By 1951, a new Class-5 switching system, the No.5 Crossbar, had proven successful in Media, Pennsylvania, and automatic message accounting (AMA) became available for billing telephone calls. The switching system was capable of handling the dialing of as many as 11 digits by subscribers. In Englewood, New Jersey, such a system was linked to a toll-class switch with the first commercial transistor circuitry that enabled the system to automatically translate area codes into toll trunk codes. On November 10, 1951, the system commenced a customer trial of direct distance dialing (DDD) from this single location in the country with access to about 11 million telephone subscribers in 10 metropolitan areas (Boston, Chicago, Cleveland, Detroit, Milwaukee, Oakland, Philadelphia, Pittsburgh, Providence, Sacramento, San Francisco) across the nation.

From the customer dialing experience in the Englewood DDD trials, Bell Laboratories engineers gained the confidence to predict that customers would use the new numbering plan with a reasonable degree of convenience and accuracy. As a result a second installation of DDD was planned for Washington, D.C. for the Fall of 1953, with the improvement of centralized AMA (CAMA), over the previous local billing arrangement in Englewood.

After the success of these trials, expansion of the numbering plan accelerated with new crossbar systems and four new area codes in 1953, and seven in 1954. By the end of the decade 31 new area codes had been created in addition to the initial allotment of 86 in 1947 to satisfy the post-war surge in demand for telephone service.

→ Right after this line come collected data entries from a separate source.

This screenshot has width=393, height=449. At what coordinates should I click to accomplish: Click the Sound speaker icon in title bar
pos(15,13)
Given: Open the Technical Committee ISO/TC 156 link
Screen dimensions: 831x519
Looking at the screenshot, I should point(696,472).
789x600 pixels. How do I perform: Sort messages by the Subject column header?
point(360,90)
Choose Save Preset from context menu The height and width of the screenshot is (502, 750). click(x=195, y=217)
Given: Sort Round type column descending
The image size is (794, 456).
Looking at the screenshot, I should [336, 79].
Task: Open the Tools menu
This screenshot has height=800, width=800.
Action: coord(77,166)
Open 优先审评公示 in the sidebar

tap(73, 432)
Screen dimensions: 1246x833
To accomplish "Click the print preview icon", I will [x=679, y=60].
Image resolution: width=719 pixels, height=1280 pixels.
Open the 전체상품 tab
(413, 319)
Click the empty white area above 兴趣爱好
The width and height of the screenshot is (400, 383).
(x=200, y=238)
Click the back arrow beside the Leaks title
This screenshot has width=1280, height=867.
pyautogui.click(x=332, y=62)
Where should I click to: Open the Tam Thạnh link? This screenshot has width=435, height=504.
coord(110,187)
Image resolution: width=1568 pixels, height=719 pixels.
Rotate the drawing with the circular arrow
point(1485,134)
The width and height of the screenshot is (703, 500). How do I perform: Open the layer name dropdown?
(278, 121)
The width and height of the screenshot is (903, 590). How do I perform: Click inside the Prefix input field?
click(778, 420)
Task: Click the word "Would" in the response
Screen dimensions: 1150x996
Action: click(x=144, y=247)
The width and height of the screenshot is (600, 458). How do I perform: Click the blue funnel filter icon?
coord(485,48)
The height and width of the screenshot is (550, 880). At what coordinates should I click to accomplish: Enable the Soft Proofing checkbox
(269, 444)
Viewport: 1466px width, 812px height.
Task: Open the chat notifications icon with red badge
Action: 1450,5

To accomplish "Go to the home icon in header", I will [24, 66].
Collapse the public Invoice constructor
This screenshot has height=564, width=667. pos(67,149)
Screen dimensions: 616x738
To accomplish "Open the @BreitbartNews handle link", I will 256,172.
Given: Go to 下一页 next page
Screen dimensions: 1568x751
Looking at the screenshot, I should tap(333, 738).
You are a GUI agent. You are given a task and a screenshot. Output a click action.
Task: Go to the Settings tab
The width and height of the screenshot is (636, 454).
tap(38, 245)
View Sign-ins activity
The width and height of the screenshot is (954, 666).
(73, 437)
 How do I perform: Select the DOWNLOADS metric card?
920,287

While the first customer-dialed call using an area code was made in 1951, it took nearly fifteen years after the 1947 announcement of the new numbering plan that direct distance dialing was common in most cities. By then, some of the initial criteria for assignment, such as the 0/1 rule for single/multiple NPA assignments in a given state had to be abandoned by new requirements from population shifts and growth of communication services. In 1960, AT&T engineers, estimating that the capacity of the numbering plan would be exhausted by 1975, prepared for the next major advance in the evolution of the network by eliminating central office names, and introducing all-number calling (ANC). ANC, once supplemented by interchangeable central office codes during the 1970s, increased the number of central office prefixes possible in each numbering plan area from 540 to an eventual maximum of 792.